Scientists have found the source of flashes of radio waves in the distant universe with the help of CSIRO and National Astronomical Observatory of Japan radio telescopes. That paves the way to the next step which is find out what makes the fast radio burst (FRB).

FRBs were discovered in 2007, and since then, researchers have found 16 bursts, although astronomers reckon that the burst could occur 10,000 times a day. The one-millisecond emission of fast radio bursts is the same amount of energy that the Sun emits in 10,000. What the scientists need to discover is the physical phenomenon that causes the FRB.

In discovering the FRB, scientists used CSIRO’s radio telescopes in eastern Australia and Japan National Astronomical Observatory’s Subaru telescope in Hawaii.
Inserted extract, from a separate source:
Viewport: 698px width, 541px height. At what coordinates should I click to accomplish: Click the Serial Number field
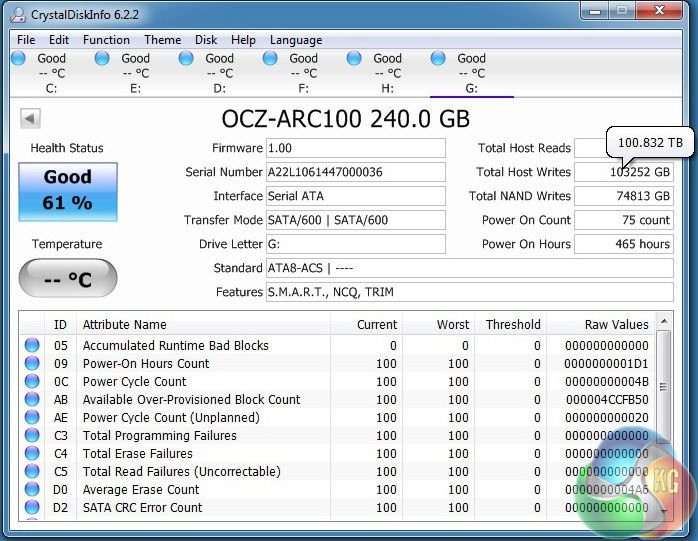[x=355, y=172]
The FRB the recently tracked came from a host galaxy about 6 billion light-years away, according to CSIRO, in a press release.

While researchers have yet discovered the FRB’s cause, FRBs could be used to find missing matters in the universe. According to astronomers’ theory, 70 percent of the universe is dark energy, 25 percent dark matter and 5 percent ordinary matter.

Adding up the matters visible in galaxies, starts and hydrogen gas indicates there are still missing matters since astronomers could only find about 50 percent of ordinary matters as should be there. Using FRBs allow the team to “weigh” the universe’s normal maters.

By using its observations and the model, they found the missing matter, says Dr Evan Keane from SKA Orgnisation, and lead author of the study published in Nature journal. The FRB was used to conduct the cosmological measurement.

Keane and his team developed a system to detect FRBs within seconds which immediately alerted other telescopes with a view to pinpoint the burst’s location. The system is an improvement from past efforts when researchers went through recorded data that were taken months or years ago, making it too late to perform follow-up observations.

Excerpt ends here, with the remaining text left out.